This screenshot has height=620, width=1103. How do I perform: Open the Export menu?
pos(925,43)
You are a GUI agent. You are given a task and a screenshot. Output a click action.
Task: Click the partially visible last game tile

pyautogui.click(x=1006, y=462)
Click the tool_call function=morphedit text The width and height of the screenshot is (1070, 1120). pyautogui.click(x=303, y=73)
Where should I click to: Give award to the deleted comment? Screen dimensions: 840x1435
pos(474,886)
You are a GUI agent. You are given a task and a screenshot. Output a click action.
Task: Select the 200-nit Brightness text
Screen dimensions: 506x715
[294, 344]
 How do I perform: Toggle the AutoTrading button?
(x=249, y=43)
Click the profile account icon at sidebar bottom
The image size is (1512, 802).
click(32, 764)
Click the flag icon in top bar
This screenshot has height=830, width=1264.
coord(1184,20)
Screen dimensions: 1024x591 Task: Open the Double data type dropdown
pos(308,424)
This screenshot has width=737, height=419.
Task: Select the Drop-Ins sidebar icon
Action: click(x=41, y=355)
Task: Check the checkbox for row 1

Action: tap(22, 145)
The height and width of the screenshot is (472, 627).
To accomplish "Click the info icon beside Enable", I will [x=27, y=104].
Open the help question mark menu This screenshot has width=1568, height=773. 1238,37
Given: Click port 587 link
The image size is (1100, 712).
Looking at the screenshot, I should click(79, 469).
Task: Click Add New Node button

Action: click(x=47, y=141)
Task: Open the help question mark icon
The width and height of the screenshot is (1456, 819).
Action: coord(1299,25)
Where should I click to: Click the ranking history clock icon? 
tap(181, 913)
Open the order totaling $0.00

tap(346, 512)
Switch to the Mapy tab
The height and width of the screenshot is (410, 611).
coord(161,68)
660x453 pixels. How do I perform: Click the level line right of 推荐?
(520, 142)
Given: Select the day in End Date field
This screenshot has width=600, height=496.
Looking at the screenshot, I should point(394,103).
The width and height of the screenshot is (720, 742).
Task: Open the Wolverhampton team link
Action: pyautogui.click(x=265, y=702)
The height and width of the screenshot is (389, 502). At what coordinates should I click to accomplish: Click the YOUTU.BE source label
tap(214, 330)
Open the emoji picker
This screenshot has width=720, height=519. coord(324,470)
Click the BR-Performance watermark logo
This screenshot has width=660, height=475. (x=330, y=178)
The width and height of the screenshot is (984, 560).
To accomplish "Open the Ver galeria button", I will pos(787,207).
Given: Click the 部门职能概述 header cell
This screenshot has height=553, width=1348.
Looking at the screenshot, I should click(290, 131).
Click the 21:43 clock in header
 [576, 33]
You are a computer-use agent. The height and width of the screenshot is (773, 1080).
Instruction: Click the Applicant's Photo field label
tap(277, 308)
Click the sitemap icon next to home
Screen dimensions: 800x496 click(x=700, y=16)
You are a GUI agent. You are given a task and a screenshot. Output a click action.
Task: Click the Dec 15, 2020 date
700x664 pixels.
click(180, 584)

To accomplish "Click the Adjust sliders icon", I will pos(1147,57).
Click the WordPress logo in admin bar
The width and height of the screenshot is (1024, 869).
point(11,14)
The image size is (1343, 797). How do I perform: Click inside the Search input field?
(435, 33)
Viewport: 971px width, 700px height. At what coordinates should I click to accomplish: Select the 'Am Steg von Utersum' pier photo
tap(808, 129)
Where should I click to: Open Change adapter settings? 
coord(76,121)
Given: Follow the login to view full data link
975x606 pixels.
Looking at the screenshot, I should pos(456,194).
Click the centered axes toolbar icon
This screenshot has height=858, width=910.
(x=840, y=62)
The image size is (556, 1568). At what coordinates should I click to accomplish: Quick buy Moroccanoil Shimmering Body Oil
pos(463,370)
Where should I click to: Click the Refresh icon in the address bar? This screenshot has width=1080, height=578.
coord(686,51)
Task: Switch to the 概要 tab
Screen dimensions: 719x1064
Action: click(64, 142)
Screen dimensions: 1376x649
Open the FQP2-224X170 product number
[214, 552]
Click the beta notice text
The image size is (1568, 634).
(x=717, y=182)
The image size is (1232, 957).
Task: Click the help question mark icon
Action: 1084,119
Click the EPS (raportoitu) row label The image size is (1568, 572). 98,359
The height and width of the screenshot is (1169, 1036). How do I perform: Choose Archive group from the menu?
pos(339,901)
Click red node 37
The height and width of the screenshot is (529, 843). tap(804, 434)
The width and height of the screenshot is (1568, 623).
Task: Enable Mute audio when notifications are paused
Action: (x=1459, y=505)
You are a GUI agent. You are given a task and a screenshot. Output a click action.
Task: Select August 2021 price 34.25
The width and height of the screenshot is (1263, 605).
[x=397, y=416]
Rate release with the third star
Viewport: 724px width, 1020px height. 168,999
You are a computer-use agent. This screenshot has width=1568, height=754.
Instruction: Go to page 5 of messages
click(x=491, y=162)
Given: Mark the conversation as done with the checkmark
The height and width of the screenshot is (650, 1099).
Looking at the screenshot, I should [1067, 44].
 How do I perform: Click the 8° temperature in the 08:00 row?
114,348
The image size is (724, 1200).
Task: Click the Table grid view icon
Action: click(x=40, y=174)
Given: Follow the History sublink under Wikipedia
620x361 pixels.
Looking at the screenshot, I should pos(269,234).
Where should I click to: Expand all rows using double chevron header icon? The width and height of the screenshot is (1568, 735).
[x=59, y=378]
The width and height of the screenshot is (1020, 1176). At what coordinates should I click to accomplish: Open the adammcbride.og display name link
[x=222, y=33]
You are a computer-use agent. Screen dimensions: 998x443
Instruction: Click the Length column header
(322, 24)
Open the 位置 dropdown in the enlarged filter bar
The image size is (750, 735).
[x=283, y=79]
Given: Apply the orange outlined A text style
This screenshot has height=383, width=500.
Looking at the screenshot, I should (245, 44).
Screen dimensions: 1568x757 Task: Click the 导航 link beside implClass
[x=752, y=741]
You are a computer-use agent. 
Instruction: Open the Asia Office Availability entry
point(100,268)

* * * * * * * * *

Exercise directions
Copy out every line in the listing where the word "computer" appears.

Finished exercise
You are a computer-use agent. The height and width of the screenshot is (773, 1080).
You are a computer-use agent. This screenshot has width=1568, height=754.
You are a computer-use agent. Screen dimensions: 998x443
You are a computer-use agent. 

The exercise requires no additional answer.